The transition from Muhammadu Buhari to Bola Tinubu on May 29, 2023, marked a radical shift in Nigeria’s economic management—from Buhari’s protective, state-led approach to Tinubu’s market-liberalizing “renewed hope” reforms.
While Buhari was often criticized for “kicking the can down the road,” Tinubu’s immediate actions—scrapping the fuel subsidy and floating the Naira—triggered a massive “price shock” that reshaped the Nigerian reality.
Comparative Economic Performance (2023–2026)
| Economic Indicator | Buhari’s End (May 2023) | Tinubu (Mid-Term 2025/2026) | Trend Analysis |
| Inflation Rate | 22.41% | ~14.5% (Nov 2025) | Peaked at 34.8% (late 2024) before decelerating. |
| Exchange Rate (official) | ₦460 / $1 | ₦1,450 – ₦1,500 / $1 | Stabilization found after massive 2024 volatility. |
| National Debt | ₦49 Trillion | ₦121 Trillion+ (Q1 2024) | increase in Naira terms due to devaluation and borrowing. |
| GDP Growth | 2.7% (2023 average) | ~4.2% (Projected 2026) | Slowed initially, but rebounding via services and ICT. |
| Fuel Price (PMS) | ₦185 – ₦250 / liter | ₦1,000+ / liter | Astronomical rise following total subsidy removal. |
Key Policy Shifts: Buhari vs. Tinubu
1. The Subsidy Question
Buhari’s administration spent trillions on the Premium Motor Spirit (PMS) subsidy, which he believed protected the poor, but critics argued only enriched smugglers and depleted the treasury. Tinubu ended this on “Day One.” The result was an immediate 200%+ hike in transportation and food costs, pushing an estimated 8 to 10 million additional Nigerians into poverty by 2025.

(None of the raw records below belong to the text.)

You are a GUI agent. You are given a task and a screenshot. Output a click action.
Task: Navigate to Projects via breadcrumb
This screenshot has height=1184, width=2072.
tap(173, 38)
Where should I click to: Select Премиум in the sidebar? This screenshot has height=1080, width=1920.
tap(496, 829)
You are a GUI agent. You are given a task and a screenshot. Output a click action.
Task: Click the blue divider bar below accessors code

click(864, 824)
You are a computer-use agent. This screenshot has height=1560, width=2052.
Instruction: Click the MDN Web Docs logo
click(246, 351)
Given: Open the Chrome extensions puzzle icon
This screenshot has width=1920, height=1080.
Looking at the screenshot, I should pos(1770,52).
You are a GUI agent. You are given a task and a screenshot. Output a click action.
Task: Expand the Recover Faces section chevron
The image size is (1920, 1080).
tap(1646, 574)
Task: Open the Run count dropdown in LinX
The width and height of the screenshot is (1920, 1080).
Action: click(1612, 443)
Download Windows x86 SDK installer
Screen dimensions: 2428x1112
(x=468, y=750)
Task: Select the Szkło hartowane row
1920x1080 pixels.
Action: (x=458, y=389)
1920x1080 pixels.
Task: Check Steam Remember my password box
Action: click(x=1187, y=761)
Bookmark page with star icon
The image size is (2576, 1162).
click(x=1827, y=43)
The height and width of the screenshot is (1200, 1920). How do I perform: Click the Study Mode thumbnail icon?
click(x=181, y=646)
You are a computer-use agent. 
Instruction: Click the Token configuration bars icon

2. Monetary Policy & The Naira
Buhari maintained a multiple exchange rate system and used “Ways and Means” (Central Bank printing) to fund government deficits. Tinubu “floated” the Naira to unify the rates. This led to the Naira’s value crashing from ₦460 to nearly ₦1,900 in mid-2024 before the Central Bank’s aggressive interest rate hikes (reaching 27.5%) helped stabilize it around ₦1,450 by early 2026.
3. Foreign Investment and Reserves
Under Buhari, foreign direct investment (FDI) hit record lows due to difficulty in repatriating funds. Tinubu’s market reforms initially caused “portfolio” (hot) money to flood in, but FDI remains slow. However, by late 2025, Nigeria’s foreign reserves hit a five-year high of over $45 billion, offering the country a stronger buffer against global shocks.
The Human Cost of Reform
While the “macro” numbers for 2026 show signs of recovery—with inflation finally trending downward—the “micro” reality for the average Nigerian remains grim.
-
Purchasing Power: Salaries have not kept pace with the 2024 inflation spike.
-
Cost of Living: High electricity tariffs and fuel prices have forced many SMEs to shut down.
-
Security: Despite leadership changes, insecurity in farming belts continues to keep food inflation “stubbornly high” (around 20% in late 2025).